While all these initiatives are a step in the right direction in enhancing financial inclusion, the experts on the panel believe that having reliable financial data is key for institutions and companies to work with the unbanked segments of society.
“The lack of financial information is the cost to the financial service provider. The cost and effort needed to get information on a particular potential client could make them not want to serve a certain market,” says Tayag.
The development of e-payments in the country, according to Tayag, could be a reliable source of data for financial firms as payment behaviour could determine the creditworthiness of businesses or individuals. “We see that [e-payments] is a possible gateway to a broader set of financial services that can really improve lives,” she says.
Though there is optimism about encouraging financial inclusion, there are still several areas that need to be addressed when adopting additional technological processes namely connectivity and cyber-security issues.

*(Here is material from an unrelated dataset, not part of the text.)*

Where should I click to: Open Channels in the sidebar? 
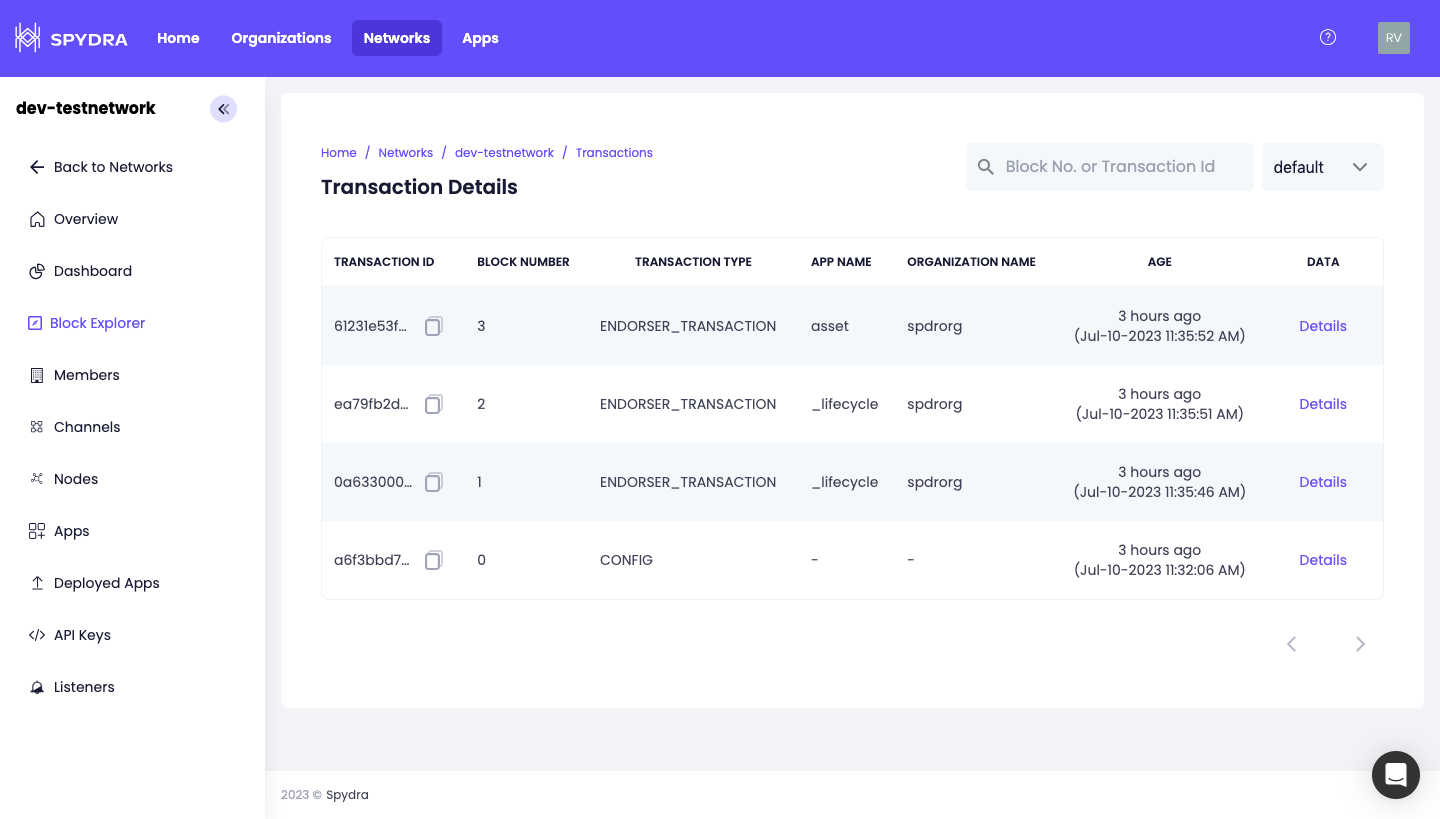[86, 427]
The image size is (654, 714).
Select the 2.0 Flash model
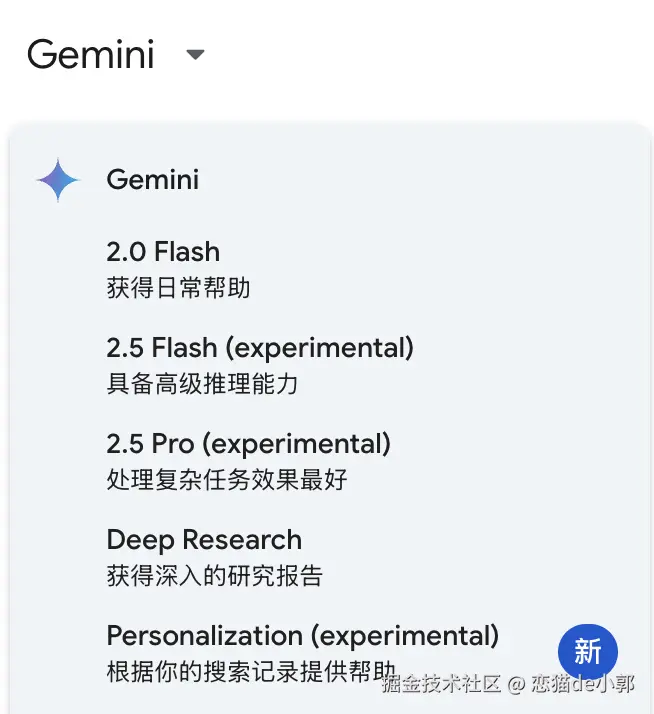coord(163,252)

While the Philippines has been ranked highly when it comes to mobile penetration and social media usage, the country often suffers from faulty connectivity particularly in the rural areas. Any efforts to further financial inclusion would have to address this. “I see a lot of the fintechs in the Philippines using technology which works over 2G and that allows for connectivity to exist even in the remotest of places or they are building offline capabilities into their technology,” notes Januszczak.
Cyber-security likewise is a concern for companies and individuals unsure about technology. To offset these concerns, there has been a regulatory push for transparency in working with fintechs and how to monitor the data they collect from users.